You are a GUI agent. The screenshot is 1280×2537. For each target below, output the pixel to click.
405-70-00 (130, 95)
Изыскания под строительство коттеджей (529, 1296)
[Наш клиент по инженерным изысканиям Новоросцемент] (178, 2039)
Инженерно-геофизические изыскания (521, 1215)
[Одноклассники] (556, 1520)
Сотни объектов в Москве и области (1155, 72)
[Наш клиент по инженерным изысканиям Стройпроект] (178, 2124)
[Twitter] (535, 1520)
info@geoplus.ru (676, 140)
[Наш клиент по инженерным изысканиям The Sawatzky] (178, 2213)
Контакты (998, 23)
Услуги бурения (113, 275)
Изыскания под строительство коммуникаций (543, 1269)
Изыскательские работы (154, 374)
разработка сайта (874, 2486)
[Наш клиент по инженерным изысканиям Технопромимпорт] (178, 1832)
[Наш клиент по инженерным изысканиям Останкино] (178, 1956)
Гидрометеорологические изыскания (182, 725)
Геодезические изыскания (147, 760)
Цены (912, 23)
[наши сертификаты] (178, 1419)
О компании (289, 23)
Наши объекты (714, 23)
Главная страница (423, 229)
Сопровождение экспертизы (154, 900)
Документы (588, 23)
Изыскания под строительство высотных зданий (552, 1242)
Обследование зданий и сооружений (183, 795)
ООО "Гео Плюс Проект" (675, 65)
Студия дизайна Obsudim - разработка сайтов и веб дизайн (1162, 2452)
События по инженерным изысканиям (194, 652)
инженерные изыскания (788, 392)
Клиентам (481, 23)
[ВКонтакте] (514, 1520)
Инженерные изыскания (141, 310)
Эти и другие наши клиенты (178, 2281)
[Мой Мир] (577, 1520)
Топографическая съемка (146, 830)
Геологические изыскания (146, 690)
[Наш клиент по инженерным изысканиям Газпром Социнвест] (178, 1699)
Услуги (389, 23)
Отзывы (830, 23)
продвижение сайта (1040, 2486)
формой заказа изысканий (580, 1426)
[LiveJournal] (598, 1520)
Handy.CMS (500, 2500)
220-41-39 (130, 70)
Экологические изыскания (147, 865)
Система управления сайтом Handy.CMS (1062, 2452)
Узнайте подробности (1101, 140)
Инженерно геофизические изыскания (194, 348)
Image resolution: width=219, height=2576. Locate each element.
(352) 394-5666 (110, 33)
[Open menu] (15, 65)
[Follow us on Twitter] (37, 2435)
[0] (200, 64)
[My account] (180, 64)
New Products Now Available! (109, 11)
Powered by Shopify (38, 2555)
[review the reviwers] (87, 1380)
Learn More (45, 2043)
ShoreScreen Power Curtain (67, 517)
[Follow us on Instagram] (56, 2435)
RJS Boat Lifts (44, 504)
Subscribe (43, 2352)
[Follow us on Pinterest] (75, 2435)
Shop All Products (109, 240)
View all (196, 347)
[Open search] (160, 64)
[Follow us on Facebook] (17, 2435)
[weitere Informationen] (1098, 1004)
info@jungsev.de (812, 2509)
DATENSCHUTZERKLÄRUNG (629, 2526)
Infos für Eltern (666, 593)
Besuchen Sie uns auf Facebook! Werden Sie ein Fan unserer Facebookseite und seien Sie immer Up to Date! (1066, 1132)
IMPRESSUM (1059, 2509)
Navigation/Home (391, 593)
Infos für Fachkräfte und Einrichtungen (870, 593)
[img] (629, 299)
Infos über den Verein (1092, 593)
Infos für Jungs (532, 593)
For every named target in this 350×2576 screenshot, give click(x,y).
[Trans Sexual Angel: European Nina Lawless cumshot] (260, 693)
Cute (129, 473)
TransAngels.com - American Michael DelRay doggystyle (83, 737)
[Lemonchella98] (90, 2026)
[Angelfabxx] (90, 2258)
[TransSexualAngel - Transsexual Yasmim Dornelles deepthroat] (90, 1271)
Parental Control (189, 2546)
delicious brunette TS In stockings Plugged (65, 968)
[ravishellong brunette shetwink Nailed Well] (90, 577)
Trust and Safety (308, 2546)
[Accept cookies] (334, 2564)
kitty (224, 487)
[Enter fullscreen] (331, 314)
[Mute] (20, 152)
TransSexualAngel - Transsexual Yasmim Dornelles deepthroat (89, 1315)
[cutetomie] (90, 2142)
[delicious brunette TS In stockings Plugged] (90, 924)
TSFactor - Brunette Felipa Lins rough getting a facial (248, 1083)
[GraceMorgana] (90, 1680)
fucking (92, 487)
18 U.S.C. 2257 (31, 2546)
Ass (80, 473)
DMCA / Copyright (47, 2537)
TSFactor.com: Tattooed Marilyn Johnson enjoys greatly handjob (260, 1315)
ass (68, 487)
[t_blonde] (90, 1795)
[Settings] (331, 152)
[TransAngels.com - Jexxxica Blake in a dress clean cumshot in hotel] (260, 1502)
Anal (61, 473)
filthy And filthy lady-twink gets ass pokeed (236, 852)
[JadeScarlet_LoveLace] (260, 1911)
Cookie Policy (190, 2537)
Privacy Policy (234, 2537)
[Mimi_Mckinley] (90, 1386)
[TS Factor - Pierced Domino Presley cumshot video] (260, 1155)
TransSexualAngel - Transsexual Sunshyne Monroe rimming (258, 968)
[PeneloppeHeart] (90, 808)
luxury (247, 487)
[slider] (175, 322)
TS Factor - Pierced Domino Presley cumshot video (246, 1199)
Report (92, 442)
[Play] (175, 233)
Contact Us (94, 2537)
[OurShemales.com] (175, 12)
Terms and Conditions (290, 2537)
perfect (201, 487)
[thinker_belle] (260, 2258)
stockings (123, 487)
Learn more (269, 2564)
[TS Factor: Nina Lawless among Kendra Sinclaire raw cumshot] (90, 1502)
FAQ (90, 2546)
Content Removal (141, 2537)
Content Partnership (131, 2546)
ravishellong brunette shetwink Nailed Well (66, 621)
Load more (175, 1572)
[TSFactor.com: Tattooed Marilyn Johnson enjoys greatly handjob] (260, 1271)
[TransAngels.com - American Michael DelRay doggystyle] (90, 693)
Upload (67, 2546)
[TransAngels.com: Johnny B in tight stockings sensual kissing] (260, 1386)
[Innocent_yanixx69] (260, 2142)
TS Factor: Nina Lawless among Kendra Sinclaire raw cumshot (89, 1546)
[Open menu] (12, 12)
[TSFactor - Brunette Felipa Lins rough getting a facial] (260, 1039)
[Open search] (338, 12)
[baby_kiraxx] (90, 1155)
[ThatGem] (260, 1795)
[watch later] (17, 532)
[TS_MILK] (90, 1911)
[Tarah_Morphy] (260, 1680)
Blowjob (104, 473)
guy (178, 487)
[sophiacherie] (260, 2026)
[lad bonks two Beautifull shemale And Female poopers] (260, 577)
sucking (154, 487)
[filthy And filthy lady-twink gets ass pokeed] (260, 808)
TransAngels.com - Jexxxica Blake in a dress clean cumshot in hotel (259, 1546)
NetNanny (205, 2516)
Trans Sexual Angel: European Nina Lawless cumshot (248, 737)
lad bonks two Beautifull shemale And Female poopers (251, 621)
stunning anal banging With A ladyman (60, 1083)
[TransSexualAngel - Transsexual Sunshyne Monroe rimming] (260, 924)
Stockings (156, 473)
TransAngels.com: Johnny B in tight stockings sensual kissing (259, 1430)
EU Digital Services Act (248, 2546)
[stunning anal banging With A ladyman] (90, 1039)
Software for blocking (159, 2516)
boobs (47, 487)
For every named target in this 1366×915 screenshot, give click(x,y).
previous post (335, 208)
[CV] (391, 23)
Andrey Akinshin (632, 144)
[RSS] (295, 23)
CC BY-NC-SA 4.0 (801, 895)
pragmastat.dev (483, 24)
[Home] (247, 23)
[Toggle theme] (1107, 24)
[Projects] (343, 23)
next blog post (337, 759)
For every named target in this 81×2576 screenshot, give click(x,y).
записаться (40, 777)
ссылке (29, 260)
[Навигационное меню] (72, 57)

○ ○ ○ ○

### TASK BRIEF
For this exercise, repeat exactly the lines of the data above from the one with "Изыскания под строительство коммуникаций" down to the one with "Документы (588, 23)", both end lines included.

### RESPONSE
Изыскания под строительство коммуникаций (543, 1269)
Изыскательские работы (154, 374)
разработка сайта (874, 2486)
[Наш клиент по инженерным изысканиям Технопромимпорт] (178, 1832)
[Наш клиент по инженерным изысканиям Останкино] (178, 1956)
Гидрометеорологические изыскания (182, 725)
Геодезические изыскания (147, 760)
Цены (912, 23)
[наши сертификаты] (178, 1419)
О компании (289, 23)
Наши объекты (714, 23)
Главная страница (423, 229)
Сопровождение экспертизы (154, 900)
Документы (588, 23)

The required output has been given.